The Trump admin is doing everything it can to *bankrupt* the Southern Poverty Law Center

The Trump admin is doing everything it can to *bankrupt* the Southern Poverty Law Center
The MLK memorial from a trip to DC in 2019

Earlier this week, the Department of Justice announced it secured an indictment by a federal grand jury against the Southern Poverty Law Center, a firm that’s spent over 50 years researching, tracking, and fighting violent hate groups nationwide.

The SPLC is best known for bringing lawsuits that have bankrupted white supremacist groups like the Ku Klux Klan and the Aryan Nation, as well as publishing annual Hate and Extremism reports that track organizations like the Proud Boys.

The charges seem baseless, accusing the SPLC of “misleading their donors” by paying informants to infiltrate groups to collect intelligence, the same thing the FBI does commonly in their investigations. Legal experts say it’s based on a flimsy premise that abuses the power of the DOJ to go after who it sees as its “enemies”, which is the Trump admin’s entire playbook.

But what I wasn’t aware of (until today) was it this isn’t just an attempt to derail the SPLC’s important work temporarily, but it’s a direct attack that attempts to remove their funding sources entirely.

Let’s talk about donor advised funds (DAFs) for a minute

Several years ago when I left Salesforce, a friend who had experienced an IPO suggested that before I cash out my final shares of employee stock, I should siphon some of them into a DAF, or donor advised fund. I hadn’t heard of a DAF before but quickly learned they’re one way people donate to causes that also allows the money to grow over time (tax-free) so the money can almost perpetually be donated to causes (I’ll explain the mechanics in a bit). On top of that, you also get a tax break when you set one up that can offset taxes you’d pay on regular stock sales.

So here’s how a DAF works: you give away some shares of stock to a charitable account (mine is at Fidelity). And those shares are immediately sold to provide funds for the account. Whatever the stock sells at on that day is completely tax-free, so the new DAF gets 100% of the value of the sold stock.

Once the money is in a DAF, it’s out of your hands and something you can‘t touch for personal gain, as it can only be given away to approved non-profits by the holding company. While the money sits in the account, it can grow with the markets like any other investment.

For my own DAF, I gave a couple hundred shares of Salesforce into a new account back in 2021, when the shares sold for about $50k. In the years since, I’ve given away about $5k in donations on average each year to organizations like food banks, planned parenthood, and groups fighting for LGBTQA+ rights.

The funny thing is, since the ultra rich wrote the rules for these, it gives your money way more power than normal people donating to charities get.
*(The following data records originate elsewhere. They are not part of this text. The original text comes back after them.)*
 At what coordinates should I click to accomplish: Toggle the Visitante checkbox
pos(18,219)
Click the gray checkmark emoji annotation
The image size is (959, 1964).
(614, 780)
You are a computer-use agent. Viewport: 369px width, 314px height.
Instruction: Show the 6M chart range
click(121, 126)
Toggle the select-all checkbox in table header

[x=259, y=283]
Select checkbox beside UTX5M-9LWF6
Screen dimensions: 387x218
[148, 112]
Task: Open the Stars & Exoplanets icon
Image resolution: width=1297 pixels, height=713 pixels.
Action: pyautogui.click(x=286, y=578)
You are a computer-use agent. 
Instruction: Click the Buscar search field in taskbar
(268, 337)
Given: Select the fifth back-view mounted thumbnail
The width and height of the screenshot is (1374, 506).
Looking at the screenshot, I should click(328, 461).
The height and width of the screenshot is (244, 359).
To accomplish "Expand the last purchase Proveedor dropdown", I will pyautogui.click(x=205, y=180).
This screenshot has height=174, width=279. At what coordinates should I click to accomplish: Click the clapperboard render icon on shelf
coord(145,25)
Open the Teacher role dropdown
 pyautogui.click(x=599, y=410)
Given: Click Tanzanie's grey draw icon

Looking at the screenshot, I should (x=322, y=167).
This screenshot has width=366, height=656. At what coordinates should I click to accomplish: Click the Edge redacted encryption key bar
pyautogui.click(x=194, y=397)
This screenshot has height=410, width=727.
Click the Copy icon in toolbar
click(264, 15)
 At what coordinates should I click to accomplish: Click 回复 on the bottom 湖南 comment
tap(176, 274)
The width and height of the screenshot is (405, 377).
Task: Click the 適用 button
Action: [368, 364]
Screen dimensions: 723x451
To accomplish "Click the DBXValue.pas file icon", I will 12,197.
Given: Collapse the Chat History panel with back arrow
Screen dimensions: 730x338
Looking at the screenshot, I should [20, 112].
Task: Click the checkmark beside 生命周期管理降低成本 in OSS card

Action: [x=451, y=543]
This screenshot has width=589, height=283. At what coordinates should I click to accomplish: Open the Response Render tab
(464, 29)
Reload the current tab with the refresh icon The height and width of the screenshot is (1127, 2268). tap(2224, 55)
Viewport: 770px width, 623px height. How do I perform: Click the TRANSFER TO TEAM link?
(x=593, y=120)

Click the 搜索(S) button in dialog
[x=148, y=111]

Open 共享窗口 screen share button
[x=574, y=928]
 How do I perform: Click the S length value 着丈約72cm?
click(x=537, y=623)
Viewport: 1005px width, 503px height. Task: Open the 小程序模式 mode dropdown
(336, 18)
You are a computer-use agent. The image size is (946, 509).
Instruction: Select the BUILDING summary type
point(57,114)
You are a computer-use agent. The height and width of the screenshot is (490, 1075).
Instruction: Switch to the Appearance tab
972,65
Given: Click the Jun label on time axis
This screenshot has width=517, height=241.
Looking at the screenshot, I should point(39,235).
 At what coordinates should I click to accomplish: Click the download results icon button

I just looked at the transaction history of my own DAF, and I’ve given out $29k to nonprofits since I started my DAF. And my account balance currently has over $33k in it. So my initial donation has turned into at least $62k of spending power in just a few short years.

Fidelity says no

When the charges against the SPLC were announced this week, the group said they would fight them in court and I saw online calls for donations to support the SPLC. This was an easy choice for me, so I logged into my DAF account and did a search, found the SPLC, then started a grant request to send them $1k. Usually a day later you get a response saying the money went out to the organization like you asked.

A day later, I got the following email saying my request was denied, due to pending investigations. I’ll reach out to Fidelity for clarification, but I noticed that if I search for the SPLC now at Fidelity’s DAF grant finder, it is no longer listed as an organization you can direct money to.

Keep in mind the nonprofits you can fund aren’t all innocuous ones as The Heritage Foundation (authors of Project 2025) and Turning Point USA are still listed as possible recipients.

I guess I learned what “advised” means

I started a DAF because I’d read about how it really stretches out your philanthropy dollars. As your money grows over time, it lets you donate more to causes you support. But it’s not a fund I own completely or can ever take money out of personally, I can just advise the holders of where the funds should go.

It looks like the Trump administration is doing everything it can to dry up the SPLC’s funding and prevent them from continuing their work on tracking hate groups and publishing their findings.

As to why this administration would do such a thing is an exercise left up to the reader.